— Data for analysis —
********

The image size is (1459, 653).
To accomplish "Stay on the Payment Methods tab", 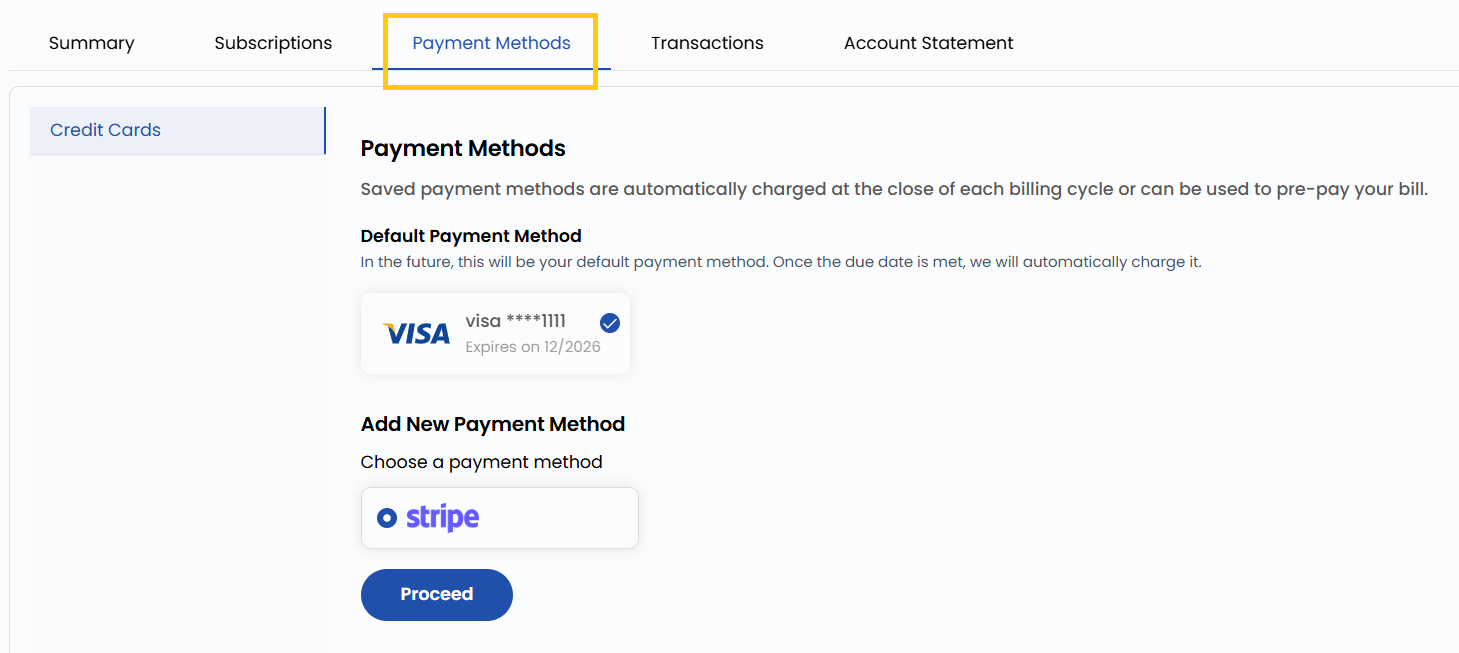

********

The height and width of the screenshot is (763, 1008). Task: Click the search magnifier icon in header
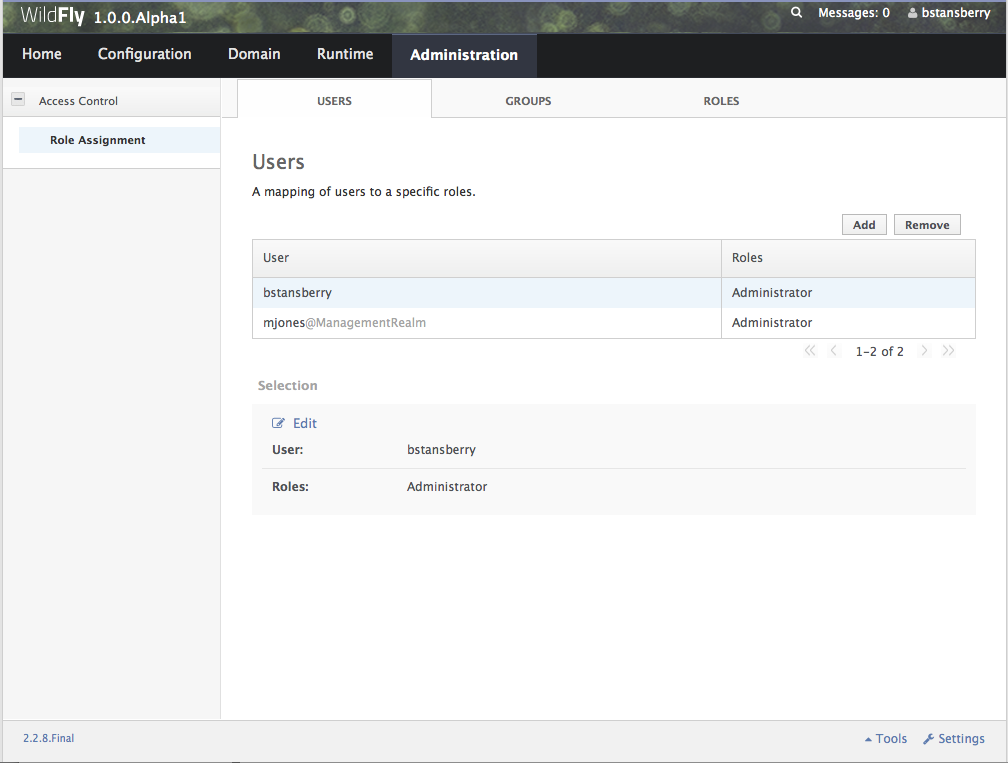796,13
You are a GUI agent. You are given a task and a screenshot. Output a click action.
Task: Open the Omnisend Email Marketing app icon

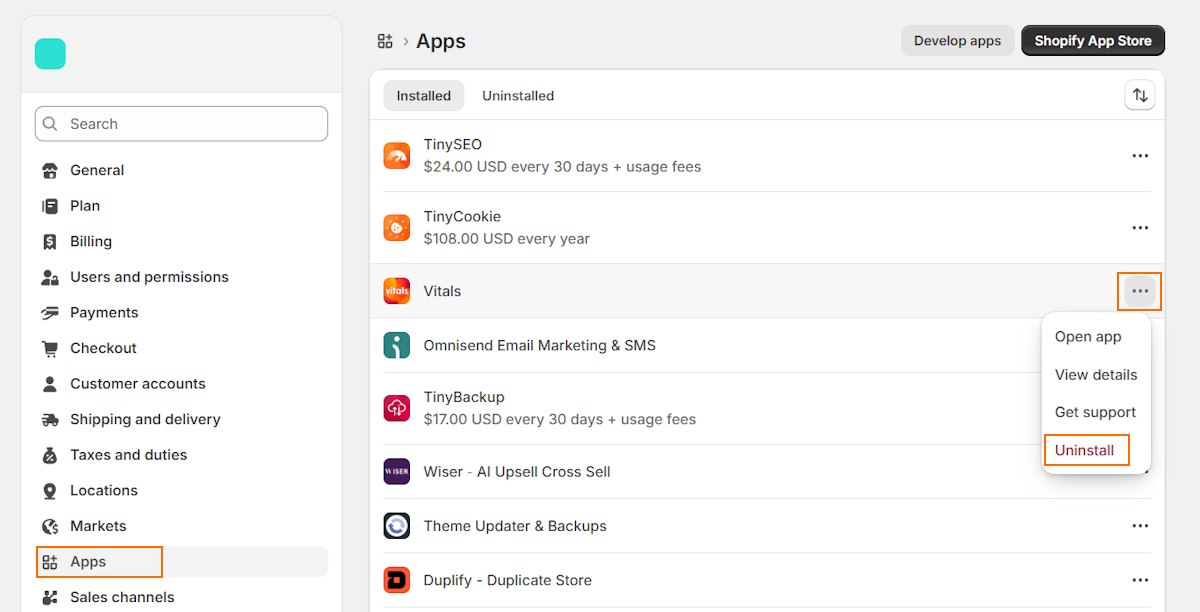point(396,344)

********

— Work task —
Only the lines above from the one with "The image size is (1459, 653)." to the one with "on the Payment" should be printed, both included and exactly as written; no picture belongs in the copy.

— Answer —
The image size is (1459, 653).
To accomplish "Stay on the Payment Methods tab", 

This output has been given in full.